The imprint of war remains indelible even in the memories of those who were neither witnesses nor victims. Now thirty-eight, Paolo Ventura grew up surrounded by narratives and memories of the Italy of 1940-45 as recounted by his grandparents in the family house in Tuscany. His imaginary life was fuelled by these fragments of a larger history, by the haunting presence of death, treason, psychological distress and destruction. As a photographer he set about research into this troubled time, the surviving imagery of which provided only a much-abridged version of the reality. Faced with an obsessive jumble of material, he decided to create “true false” memories of the war meticulously prepared miniature scenes of which his photographs are the sole trace.
These tragic little bits of theatre are inexplicably troubling in the way their recreations – dead soldiers, night patrols and Resistance fighters on the run, all in poisonously corrupt context – succeed in conveying the somber enigma of everyday wartime.

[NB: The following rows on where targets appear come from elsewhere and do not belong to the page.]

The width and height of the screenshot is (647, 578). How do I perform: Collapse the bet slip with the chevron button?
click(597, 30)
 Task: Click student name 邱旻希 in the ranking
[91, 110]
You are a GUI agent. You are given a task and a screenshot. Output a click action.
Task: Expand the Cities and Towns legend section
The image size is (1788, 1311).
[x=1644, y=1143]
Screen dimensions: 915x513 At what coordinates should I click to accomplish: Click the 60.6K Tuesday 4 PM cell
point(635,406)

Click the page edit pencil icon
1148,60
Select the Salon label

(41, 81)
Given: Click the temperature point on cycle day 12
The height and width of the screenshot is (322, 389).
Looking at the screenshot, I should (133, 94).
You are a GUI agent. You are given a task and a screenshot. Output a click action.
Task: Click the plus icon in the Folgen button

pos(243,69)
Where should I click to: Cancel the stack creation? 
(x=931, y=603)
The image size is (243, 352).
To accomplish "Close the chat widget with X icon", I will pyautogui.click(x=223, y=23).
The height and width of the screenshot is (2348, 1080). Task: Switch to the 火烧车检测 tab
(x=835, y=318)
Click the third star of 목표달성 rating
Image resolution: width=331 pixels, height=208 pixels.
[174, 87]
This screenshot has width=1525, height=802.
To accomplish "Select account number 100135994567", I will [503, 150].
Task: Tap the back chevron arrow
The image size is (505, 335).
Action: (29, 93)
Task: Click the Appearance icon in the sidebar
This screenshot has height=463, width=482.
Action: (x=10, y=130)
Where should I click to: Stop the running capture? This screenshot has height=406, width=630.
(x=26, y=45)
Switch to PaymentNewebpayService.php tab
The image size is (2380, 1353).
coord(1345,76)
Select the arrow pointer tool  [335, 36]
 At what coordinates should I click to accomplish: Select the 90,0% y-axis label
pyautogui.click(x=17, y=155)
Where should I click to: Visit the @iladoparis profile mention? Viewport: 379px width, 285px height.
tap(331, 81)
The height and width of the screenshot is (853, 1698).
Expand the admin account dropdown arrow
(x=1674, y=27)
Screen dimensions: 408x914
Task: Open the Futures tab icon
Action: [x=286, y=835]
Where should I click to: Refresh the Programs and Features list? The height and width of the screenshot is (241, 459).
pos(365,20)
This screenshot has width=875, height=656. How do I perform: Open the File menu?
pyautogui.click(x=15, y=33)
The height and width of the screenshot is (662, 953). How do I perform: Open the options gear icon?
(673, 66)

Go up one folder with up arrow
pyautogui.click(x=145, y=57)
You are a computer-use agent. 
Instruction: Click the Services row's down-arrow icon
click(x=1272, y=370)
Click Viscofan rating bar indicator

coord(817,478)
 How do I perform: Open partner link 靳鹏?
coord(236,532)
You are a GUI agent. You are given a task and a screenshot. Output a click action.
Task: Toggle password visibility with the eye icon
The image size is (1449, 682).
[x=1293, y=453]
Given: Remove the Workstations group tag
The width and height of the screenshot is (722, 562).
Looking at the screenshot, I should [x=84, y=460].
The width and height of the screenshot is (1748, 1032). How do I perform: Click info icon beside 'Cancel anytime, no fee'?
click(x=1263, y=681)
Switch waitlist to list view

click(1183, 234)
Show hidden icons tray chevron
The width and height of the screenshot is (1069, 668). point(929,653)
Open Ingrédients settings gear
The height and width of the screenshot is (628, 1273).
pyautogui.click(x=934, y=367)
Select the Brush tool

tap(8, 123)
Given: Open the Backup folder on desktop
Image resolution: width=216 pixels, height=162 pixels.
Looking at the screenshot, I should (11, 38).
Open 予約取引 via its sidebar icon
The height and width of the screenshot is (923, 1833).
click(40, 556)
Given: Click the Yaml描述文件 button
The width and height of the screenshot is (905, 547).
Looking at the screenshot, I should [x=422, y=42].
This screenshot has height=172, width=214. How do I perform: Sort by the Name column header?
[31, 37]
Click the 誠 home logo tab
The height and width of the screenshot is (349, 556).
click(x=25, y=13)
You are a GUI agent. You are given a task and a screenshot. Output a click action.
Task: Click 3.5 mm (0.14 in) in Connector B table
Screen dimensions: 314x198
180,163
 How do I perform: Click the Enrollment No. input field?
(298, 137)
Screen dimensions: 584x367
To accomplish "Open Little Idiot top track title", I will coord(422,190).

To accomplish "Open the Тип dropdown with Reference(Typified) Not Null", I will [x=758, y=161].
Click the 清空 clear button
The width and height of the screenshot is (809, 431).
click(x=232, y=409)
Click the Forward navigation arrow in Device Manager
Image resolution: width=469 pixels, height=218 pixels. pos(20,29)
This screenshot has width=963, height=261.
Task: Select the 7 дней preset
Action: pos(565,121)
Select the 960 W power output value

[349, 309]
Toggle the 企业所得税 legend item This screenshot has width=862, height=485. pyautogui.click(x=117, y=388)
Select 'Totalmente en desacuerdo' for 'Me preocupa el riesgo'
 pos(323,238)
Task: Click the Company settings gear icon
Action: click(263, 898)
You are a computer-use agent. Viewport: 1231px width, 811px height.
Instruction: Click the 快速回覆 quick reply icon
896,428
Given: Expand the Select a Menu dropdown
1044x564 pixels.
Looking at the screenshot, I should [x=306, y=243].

What we see are only figurines and doll’s costumes in cardboard settings, and yet we react with the same painful recognition as is triggered by Weegee’s crime scenes and their scrupulous rendering real-life events.
The accompanying text by novelist Francine Prose takes Paolo Ventura’s exploration further: “When we look at his images, time stops and we feel a breath of melancholy blow over us, we sense a whispering of the riddles of time and age, of the innocence of children and the wisdom of adults. But also the echo of mysterious questions: what are we seeing, what do we think we are seeing, what are these photographs telling us?”